**Aim of the exercise**
Restate word for word every line from the top of the data below down through the line that holds "Given: Click the Docker Support whale icon".

**Materials provided**
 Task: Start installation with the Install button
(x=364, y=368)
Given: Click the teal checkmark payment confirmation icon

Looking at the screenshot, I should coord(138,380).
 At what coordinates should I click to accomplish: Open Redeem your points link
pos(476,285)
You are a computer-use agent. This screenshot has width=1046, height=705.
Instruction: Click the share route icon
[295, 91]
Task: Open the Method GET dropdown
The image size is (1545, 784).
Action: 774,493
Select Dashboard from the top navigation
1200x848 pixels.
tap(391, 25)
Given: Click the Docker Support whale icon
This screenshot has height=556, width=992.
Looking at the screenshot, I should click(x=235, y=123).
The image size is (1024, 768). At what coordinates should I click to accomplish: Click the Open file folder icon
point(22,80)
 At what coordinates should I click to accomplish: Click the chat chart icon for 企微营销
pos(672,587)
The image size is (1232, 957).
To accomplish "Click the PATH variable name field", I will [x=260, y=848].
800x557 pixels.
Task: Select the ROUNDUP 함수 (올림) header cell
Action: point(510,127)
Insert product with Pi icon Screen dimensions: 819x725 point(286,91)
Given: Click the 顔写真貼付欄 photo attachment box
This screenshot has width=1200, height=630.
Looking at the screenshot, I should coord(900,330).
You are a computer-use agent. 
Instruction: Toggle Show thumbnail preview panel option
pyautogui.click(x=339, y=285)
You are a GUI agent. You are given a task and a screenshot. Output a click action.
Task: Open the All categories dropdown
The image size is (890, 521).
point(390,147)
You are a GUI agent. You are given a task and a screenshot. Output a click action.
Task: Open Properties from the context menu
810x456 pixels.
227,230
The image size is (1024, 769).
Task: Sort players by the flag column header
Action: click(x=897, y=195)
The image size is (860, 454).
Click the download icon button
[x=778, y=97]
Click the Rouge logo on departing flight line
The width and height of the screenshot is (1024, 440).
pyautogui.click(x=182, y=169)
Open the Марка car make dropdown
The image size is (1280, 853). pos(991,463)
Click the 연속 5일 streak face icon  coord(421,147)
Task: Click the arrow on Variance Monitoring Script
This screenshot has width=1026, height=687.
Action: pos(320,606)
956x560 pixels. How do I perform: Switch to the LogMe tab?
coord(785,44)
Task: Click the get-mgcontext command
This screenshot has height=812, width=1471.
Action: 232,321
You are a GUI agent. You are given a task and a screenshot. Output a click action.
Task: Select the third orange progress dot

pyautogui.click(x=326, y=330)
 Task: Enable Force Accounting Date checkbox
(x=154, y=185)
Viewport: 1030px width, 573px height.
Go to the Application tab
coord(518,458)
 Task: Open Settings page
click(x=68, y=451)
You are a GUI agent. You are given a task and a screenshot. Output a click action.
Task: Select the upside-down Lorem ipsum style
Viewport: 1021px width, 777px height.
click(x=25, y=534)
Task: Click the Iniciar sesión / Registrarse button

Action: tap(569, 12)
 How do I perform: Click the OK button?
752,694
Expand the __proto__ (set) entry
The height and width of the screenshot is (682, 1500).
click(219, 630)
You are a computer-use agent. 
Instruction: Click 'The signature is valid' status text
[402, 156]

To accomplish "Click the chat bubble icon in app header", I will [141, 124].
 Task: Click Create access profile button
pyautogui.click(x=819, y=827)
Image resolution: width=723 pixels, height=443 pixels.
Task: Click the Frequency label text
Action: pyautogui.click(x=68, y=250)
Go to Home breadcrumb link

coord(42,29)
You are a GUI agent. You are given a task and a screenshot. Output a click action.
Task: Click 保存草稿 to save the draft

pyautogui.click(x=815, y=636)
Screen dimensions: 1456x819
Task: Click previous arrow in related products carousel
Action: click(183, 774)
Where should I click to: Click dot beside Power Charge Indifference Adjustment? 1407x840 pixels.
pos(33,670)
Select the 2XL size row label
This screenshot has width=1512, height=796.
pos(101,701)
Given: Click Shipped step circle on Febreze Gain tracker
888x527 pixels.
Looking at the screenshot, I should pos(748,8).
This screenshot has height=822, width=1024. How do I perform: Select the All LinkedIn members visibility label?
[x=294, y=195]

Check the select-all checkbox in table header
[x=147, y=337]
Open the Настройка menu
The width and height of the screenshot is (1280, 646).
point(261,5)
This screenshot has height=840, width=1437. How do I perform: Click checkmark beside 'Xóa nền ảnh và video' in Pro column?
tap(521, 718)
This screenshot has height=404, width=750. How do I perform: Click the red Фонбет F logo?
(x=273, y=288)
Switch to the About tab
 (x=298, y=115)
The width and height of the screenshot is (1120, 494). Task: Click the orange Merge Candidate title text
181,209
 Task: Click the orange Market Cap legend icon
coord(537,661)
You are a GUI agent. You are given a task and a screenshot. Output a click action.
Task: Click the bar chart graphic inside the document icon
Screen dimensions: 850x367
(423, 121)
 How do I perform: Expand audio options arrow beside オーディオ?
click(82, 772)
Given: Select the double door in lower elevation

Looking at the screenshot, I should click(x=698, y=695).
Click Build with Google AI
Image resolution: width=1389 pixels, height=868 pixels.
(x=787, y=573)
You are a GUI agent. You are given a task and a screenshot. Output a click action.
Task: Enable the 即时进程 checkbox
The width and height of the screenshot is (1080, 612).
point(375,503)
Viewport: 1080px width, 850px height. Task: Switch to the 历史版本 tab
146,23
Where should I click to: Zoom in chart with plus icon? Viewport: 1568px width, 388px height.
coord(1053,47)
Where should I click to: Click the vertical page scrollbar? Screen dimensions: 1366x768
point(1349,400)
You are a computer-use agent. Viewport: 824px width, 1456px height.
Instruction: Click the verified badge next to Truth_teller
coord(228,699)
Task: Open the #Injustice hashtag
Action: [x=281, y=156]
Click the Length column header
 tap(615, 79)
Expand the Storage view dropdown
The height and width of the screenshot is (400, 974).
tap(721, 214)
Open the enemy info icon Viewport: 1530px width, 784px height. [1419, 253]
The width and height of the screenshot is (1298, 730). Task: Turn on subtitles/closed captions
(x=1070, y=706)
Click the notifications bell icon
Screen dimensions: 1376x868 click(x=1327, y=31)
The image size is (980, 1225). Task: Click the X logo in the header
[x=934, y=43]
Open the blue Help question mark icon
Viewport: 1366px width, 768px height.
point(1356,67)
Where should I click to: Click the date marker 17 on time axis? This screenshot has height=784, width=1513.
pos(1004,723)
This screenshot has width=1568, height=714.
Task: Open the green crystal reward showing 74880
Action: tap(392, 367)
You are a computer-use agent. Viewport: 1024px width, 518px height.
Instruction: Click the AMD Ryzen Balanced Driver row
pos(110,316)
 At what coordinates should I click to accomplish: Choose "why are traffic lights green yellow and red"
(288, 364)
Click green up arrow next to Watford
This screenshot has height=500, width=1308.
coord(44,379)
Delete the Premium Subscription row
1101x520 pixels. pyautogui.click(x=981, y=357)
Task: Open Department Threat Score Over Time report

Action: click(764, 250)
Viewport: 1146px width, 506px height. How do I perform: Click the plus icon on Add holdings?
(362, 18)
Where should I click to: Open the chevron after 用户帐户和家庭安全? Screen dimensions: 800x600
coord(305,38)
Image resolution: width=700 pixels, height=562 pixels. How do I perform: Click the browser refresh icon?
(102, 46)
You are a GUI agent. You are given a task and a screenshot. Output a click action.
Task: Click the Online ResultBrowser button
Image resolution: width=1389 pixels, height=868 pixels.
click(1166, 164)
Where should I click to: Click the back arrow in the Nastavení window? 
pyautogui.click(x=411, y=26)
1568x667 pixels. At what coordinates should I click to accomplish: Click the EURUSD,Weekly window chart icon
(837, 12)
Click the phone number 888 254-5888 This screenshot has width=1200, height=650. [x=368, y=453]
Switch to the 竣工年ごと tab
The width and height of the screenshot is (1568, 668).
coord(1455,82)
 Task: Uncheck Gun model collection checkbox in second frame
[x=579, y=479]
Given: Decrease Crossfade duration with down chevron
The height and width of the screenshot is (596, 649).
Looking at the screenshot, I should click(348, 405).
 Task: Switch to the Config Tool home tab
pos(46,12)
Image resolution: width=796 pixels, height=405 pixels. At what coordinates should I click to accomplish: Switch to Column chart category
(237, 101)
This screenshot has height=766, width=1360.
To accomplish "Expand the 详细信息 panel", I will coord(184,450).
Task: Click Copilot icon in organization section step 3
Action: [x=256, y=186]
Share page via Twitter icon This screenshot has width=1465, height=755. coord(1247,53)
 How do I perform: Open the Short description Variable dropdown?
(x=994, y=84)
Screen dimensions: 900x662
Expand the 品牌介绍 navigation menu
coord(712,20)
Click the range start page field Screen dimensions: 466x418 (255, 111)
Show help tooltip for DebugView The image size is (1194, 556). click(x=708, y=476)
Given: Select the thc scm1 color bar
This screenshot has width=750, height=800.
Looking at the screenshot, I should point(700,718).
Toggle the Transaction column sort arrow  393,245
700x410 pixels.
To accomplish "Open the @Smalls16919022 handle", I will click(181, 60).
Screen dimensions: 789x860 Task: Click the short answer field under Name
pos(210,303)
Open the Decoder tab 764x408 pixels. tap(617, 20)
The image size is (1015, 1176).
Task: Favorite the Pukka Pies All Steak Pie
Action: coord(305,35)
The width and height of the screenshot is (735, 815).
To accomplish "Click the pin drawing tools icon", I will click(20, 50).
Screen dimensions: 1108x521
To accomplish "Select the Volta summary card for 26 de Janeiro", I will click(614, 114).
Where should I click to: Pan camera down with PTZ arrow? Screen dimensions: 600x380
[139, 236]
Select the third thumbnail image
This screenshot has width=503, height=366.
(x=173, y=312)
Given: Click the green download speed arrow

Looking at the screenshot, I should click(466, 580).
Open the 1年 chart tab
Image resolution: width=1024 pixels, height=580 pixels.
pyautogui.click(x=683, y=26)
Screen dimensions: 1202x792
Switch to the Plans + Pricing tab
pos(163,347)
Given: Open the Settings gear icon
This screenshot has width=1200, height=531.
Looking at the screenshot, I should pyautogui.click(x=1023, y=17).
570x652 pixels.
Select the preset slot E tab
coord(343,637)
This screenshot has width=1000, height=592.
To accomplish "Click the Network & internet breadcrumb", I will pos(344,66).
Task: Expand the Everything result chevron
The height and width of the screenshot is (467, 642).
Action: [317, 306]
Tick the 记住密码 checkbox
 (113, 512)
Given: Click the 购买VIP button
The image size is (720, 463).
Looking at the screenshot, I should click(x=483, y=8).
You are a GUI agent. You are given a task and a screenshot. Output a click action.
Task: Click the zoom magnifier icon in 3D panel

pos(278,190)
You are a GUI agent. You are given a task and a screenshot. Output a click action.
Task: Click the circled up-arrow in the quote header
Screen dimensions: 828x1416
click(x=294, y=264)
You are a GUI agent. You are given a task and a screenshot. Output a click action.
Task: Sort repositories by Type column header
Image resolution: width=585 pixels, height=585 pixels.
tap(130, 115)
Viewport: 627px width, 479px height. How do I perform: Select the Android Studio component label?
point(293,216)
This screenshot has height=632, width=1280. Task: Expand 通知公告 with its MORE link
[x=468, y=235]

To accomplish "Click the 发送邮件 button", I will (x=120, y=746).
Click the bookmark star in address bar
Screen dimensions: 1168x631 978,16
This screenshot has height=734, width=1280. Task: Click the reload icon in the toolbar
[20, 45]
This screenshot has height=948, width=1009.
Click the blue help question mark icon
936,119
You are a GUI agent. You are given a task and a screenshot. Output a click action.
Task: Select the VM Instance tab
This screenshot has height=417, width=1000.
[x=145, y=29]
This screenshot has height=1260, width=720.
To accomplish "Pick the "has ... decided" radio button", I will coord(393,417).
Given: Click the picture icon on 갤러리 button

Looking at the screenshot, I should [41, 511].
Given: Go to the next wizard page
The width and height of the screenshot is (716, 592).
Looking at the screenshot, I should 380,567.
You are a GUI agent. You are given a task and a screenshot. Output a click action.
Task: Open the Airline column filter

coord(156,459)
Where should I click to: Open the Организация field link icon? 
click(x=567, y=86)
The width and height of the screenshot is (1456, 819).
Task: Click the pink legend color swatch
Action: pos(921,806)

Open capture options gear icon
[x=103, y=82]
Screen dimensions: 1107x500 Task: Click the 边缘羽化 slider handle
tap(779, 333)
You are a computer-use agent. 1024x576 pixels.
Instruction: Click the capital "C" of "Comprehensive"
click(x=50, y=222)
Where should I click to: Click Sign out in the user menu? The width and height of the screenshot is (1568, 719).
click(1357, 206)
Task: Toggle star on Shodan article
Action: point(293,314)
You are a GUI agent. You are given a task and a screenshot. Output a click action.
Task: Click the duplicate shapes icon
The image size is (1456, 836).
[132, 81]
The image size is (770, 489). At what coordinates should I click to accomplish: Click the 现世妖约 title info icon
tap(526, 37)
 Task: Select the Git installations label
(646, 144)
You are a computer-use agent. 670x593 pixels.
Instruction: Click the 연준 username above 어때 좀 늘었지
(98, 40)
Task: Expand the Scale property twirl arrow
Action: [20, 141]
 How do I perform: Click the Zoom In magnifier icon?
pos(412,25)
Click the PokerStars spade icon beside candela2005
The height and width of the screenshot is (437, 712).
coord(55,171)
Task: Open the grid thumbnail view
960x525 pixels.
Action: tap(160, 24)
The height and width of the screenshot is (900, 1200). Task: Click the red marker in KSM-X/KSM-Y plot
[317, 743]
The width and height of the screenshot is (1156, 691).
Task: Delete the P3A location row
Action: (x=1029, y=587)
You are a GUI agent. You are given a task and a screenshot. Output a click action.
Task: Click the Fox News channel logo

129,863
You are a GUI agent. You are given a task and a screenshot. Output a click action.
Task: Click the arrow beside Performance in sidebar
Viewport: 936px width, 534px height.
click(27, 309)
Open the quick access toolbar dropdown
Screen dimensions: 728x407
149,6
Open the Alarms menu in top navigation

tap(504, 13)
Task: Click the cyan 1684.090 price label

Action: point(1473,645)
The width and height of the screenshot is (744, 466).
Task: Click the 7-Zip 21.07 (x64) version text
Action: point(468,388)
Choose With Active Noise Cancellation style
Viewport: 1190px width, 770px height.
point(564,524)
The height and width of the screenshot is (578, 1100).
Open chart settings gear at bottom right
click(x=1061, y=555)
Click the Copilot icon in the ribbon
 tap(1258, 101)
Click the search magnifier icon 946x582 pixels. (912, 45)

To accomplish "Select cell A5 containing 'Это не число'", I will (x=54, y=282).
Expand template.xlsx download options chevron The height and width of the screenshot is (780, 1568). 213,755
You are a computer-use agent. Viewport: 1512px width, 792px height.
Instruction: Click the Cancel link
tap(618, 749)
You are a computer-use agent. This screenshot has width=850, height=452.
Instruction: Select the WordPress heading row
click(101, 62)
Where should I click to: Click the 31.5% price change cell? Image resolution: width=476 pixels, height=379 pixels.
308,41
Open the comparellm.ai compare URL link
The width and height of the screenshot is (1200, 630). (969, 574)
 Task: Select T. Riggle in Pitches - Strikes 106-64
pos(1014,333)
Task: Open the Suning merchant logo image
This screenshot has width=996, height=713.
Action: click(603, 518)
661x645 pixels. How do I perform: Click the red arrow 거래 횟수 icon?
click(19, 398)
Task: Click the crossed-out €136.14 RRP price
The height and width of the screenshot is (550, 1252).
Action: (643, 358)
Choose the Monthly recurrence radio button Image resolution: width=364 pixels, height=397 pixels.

**Answer to the problem**
 Task: Start installation with the Install button
(x=364, y=368)
Given: Click the teal checkmark payment confirmation icon

Looking at the screenshot, I should coord(138,380).
 At what coordinates should I click to accomplish: Open Redeem your points link
pos(476,285)
You are a computer-use agent. This screenshot has width=1046, height=705.
Instruction: Click the share route icon
[295, 91]
Task: Open the Method GET dropdown
The image size is (1545, 784).
Action: 774,493
Select Dashboard from the top navigation
1200x848 pixels.
tap(391, 25)
Given: Click the Docker Support whale icon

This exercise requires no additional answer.